[Recorded data]

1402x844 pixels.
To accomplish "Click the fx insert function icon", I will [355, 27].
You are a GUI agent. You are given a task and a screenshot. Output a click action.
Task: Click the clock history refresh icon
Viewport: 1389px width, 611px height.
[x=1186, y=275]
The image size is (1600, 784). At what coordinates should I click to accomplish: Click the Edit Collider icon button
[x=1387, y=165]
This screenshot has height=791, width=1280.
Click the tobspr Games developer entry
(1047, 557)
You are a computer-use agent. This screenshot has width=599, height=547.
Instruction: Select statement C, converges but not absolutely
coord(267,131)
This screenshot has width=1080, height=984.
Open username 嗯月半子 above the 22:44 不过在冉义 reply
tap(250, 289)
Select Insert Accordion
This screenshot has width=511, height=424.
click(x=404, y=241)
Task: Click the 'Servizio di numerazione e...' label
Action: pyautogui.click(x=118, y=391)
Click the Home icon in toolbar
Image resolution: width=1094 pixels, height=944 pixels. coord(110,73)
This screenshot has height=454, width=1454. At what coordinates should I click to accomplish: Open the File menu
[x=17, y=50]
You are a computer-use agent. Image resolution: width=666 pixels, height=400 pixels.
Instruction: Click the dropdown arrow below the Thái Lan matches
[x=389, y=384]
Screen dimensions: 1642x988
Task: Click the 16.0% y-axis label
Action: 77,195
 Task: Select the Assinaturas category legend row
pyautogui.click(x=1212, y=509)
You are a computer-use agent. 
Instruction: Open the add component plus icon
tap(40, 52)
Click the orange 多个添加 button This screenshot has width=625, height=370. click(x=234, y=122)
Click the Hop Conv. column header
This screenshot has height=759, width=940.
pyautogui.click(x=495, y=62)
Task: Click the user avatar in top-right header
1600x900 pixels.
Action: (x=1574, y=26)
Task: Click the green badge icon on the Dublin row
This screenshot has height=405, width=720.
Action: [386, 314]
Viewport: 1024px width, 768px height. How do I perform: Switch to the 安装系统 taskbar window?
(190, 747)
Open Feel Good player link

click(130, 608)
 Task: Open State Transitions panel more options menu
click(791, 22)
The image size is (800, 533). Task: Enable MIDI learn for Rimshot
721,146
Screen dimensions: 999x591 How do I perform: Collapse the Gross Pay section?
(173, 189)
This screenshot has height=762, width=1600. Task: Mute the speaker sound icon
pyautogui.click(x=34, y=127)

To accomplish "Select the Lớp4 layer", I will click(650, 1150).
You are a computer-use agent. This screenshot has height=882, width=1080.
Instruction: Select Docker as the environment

» WHAT YOU WILL DO:
Exactly the lines from the one holding "Screen dimensions: 999x591" through the end of the data are to be repeated, with both ends included.

» TASK OUTPUT:
Screen dimensions: 999x591 How do I perform: Collapse the Gross Pay section?
(173, 189)
This screenshot has height=762, width=1600. Task: Mute the speaker sound icon
pyautogui.click(x=34, y=127)

To accomplish "Select the Lớp4 layer", I will click(650, 1150).
You are a computer-use agent. This screenshot has height=882, width=1080.
Instruction: Select Docker as the environment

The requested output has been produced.